Meditations

(singke) #1

To try to extract a sustained and coherent argument from the
Meditations as a whole would be an unprofitable exercise. It
is simply not that kind of work. It would be equally fruitless
to try to read autobiographical elements into individual
entries (to take 9.42 as referring to the revolt of Avidius
Cassius, for example, or 10.4 as a reflection on Commodus)
—all the more so since so few of the entries can be dated
with any security. This is not to say that the Meditations has
no unity or no relationship to Marcus’s own life, for it has
both. What unifies it is the recurrence of a small number of
themes that surely reflect Marcus’s own preoccupations. It is
the points to which Marcus returns most often that offer the
best insight into his character and concerns.
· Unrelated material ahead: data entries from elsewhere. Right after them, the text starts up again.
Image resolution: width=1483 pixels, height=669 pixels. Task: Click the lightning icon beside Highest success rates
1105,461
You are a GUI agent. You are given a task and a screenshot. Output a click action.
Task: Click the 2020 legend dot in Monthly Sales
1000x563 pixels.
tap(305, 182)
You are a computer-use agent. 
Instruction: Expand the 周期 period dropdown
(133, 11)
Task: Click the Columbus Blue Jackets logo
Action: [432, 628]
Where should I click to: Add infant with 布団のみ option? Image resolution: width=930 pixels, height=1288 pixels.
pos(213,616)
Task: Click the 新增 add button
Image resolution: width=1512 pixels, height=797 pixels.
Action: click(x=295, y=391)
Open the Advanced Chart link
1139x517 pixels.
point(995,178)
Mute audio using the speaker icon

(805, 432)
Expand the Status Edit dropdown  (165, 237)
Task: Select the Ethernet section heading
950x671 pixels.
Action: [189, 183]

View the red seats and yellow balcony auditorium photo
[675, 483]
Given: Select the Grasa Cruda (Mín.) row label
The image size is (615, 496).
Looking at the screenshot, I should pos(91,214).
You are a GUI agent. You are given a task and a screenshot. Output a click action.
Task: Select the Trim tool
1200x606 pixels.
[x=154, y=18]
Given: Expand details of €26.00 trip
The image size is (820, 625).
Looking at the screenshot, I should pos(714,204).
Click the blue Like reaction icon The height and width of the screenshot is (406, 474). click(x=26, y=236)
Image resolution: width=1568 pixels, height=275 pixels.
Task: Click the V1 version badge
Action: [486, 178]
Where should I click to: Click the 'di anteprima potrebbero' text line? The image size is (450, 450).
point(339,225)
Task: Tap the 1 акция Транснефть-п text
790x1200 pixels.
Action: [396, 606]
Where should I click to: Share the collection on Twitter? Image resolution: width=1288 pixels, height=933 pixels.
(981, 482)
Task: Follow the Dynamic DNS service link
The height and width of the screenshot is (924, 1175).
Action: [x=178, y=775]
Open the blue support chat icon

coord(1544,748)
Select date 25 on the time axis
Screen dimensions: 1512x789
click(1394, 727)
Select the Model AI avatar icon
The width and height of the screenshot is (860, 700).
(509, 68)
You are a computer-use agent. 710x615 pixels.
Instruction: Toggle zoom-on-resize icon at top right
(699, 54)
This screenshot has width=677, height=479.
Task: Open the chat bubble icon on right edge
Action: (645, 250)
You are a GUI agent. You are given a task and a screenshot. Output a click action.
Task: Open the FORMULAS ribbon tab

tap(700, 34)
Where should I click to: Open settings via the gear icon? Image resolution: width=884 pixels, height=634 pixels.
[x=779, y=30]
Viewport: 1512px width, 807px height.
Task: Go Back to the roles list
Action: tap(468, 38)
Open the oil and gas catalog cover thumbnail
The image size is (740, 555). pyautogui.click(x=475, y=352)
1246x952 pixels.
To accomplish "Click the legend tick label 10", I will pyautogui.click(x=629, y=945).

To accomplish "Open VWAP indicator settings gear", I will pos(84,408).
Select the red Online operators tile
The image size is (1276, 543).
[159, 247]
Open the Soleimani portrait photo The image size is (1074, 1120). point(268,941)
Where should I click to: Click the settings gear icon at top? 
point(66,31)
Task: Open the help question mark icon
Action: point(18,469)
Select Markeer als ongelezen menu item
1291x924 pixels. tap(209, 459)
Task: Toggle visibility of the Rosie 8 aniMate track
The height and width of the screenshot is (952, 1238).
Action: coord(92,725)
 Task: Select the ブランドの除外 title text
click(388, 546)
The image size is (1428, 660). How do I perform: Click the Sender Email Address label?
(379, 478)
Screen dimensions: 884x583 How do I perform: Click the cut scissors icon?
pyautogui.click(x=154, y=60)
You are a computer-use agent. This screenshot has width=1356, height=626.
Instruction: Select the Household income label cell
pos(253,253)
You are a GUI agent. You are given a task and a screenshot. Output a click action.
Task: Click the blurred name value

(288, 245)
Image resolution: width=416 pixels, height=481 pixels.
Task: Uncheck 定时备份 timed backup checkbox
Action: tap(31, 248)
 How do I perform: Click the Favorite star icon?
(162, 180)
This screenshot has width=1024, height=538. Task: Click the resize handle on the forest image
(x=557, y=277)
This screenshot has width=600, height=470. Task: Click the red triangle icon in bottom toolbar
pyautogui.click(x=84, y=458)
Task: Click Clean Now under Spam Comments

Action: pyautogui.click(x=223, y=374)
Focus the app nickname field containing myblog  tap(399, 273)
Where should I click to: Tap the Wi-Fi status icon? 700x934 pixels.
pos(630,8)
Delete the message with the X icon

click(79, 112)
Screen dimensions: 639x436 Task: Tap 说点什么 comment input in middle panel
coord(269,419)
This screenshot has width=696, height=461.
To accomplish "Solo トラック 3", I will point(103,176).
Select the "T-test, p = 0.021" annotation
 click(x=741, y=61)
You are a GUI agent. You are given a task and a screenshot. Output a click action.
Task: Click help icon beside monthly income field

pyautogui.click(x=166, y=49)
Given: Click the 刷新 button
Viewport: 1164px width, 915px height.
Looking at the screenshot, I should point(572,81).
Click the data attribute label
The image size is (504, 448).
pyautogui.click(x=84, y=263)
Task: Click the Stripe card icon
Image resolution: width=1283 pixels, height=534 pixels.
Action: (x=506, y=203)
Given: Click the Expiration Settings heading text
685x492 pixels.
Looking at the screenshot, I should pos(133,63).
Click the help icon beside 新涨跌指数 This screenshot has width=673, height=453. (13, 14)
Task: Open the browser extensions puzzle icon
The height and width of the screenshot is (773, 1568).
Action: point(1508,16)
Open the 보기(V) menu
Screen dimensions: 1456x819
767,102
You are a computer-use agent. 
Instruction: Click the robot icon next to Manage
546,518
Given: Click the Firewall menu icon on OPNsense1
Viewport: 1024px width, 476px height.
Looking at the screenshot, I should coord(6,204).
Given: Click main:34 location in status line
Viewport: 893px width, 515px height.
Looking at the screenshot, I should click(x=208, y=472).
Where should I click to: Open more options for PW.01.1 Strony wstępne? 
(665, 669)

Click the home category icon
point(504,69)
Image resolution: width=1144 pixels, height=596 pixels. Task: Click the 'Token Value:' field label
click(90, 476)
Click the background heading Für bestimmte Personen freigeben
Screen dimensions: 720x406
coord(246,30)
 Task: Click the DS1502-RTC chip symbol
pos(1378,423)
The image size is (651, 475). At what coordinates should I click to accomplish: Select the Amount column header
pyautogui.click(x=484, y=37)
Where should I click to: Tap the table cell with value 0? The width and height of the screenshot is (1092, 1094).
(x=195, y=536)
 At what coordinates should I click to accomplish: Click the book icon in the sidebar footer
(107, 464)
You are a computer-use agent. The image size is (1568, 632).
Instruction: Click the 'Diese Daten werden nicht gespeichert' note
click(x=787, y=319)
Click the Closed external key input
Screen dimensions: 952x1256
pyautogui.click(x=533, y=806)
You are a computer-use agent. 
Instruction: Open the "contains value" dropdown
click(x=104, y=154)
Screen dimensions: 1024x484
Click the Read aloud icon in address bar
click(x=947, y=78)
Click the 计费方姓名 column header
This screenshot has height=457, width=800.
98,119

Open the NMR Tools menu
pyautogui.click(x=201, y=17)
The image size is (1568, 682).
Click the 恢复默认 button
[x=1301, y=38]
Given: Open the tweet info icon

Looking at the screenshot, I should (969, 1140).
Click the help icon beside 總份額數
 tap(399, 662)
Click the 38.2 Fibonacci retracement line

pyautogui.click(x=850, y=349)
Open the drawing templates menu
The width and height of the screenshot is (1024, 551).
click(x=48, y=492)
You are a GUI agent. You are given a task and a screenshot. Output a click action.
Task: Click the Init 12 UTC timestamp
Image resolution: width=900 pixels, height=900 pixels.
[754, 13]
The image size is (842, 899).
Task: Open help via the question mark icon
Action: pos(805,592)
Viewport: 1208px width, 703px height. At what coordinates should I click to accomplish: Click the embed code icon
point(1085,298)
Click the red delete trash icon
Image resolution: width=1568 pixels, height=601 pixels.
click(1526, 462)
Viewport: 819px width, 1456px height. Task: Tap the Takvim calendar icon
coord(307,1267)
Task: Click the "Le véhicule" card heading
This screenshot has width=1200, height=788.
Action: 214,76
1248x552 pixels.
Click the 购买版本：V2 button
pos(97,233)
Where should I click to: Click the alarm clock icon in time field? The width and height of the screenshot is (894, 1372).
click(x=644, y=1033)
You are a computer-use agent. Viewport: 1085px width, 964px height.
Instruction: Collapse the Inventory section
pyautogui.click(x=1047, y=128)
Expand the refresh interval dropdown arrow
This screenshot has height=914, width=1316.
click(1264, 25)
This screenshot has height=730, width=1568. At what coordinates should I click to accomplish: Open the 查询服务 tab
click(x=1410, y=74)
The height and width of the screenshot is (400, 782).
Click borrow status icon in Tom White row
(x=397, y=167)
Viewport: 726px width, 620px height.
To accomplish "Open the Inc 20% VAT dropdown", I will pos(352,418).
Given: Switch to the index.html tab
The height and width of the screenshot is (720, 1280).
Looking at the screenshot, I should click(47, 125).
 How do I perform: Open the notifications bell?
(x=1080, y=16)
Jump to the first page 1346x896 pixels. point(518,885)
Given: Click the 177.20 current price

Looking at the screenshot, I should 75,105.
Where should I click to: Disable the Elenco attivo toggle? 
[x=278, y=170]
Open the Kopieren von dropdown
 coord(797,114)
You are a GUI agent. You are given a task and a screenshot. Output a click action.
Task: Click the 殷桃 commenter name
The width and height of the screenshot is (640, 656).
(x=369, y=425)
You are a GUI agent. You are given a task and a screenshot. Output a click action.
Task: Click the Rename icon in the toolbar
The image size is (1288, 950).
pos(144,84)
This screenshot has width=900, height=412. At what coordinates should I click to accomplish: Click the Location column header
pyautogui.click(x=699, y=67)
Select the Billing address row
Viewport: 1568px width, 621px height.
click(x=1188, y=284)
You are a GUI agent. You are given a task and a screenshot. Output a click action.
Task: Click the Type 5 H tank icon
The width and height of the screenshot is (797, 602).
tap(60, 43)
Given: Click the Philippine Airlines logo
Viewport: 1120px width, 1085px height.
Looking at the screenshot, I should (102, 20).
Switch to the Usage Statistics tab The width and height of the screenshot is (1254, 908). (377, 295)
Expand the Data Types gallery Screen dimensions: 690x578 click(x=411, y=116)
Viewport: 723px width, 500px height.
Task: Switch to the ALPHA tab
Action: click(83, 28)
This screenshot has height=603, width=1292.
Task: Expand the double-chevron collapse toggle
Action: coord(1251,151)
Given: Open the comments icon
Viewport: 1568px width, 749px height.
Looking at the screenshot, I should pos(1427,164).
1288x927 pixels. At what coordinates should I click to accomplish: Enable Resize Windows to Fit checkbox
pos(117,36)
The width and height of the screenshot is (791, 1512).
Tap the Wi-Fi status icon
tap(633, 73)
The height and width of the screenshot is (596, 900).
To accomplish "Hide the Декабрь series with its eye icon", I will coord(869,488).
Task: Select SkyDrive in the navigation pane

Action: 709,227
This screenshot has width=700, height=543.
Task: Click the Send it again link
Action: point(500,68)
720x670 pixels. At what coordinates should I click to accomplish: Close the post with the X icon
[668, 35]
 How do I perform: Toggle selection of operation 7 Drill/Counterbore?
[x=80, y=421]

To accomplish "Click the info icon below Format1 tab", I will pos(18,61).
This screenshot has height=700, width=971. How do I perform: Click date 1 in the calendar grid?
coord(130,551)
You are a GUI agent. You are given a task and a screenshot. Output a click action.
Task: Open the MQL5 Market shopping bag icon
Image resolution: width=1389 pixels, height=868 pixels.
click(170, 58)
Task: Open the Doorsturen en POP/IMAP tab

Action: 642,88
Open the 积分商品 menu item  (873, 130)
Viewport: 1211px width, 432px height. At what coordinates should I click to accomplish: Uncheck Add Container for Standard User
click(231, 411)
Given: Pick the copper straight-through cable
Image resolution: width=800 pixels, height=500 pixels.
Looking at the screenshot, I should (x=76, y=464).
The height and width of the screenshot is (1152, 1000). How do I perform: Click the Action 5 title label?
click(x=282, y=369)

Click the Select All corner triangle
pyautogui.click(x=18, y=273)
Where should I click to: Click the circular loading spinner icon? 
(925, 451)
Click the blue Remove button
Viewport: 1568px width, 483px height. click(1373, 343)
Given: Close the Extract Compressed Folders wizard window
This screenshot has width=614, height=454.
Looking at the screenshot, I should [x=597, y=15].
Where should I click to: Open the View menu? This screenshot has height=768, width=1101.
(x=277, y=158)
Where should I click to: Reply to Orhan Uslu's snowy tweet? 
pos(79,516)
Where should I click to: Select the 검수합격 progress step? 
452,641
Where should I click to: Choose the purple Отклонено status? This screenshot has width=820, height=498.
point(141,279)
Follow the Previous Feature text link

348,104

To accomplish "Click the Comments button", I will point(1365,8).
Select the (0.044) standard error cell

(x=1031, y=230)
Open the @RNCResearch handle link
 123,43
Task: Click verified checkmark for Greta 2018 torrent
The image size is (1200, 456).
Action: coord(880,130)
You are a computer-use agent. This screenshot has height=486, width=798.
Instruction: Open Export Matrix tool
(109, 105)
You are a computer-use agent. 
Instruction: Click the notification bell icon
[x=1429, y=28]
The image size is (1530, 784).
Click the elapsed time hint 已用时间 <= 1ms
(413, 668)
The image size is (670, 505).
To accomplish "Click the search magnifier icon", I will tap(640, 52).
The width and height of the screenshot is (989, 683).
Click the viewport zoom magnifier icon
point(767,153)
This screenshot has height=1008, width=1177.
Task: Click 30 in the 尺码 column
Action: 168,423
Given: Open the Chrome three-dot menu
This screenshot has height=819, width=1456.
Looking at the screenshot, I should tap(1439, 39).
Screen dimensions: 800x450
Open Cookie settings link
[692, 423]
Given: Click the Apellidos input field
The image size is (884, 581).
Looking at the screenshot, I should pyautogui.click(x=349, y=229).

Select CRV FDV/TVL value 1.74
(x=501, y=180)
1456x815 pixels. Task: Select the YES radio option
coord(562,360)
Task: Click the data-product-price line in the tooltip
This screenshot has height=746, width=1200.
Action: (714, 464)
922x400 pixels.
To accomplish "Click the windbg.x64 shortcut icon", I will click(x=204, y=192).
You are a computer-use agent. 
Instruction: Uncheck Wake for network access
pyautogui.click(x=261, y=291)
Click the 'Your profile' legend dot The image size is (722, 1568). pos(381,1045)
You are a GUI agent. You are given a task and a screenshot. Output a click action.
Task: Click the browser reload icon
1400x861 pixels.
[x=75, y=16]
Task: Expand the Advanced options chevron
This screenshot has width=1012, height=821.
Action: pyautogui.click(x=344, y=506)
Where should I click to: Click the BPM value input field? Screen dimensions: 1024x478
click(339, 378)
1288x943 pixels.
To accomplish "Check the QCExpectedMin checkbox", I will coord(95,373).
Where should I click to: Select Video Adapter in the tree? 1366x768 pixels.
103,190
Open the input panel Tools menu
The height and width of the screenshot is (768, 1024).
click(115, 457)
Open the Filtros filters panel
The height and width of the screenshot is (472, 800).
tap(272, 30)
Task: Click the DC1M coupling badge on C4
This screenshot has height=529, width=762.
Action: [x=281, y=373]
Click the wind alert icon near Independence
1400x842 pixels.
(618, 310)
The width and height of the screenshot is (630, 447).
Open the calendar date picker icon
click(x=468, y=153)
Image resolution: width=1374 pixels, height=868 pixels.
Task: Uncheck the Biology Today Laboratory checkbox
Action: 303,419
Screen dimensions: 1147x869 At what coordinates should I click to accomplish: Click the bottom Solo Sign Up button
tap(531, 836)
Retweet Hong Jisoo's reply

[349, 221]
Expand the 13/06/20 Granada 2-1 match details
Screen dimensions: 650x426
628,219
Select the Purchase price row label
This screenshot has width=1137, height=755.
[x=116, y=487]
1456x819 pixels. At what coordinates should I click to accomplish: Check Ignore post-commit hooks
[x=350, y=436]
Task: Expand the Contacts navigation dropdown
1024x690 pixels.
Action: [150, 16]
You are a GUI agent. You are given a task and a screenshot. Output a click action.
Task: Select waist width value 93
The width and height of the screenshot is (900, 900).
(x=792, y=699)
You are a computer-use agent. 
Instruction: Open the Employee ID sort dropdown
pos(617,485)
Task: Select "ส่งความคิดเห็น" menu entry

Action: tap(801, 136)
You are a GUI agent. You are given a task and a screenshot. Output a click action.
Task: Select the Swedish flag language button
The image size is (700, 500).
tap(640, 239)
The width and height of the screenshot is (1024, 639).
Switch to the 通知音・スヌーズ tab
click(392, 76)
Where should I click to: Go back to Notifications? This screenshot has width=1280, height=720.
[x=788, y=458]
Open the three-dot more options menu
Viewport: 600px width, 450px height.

One example that will strike almost any reader is the sense
of mortality that pervades the work. Death is not to be feared,
Marcus continually reminds himself. It is a natural process,
part of the continual change that forms the world. At other
points it is the ultimate consolation. “Soon you will be
dead,” Marcus tells himself on a number of occasions, “and
none of it will matter” (cf. 4.6, 7.22, 8.2). The emphasis on
the vanity and worthlessness of earthly concerns is here
linked to the more general idea of transience. All things
change or pass away, perish and are forgotten. This is the
burden of several of the thought exercises that Marcus sets
himself: to think of the court of Augustus (8.31), of the age of
Vespasian or Trajan (4.32), the great philosophers and
thinkers of the past (6.47)—all now dust and ashes.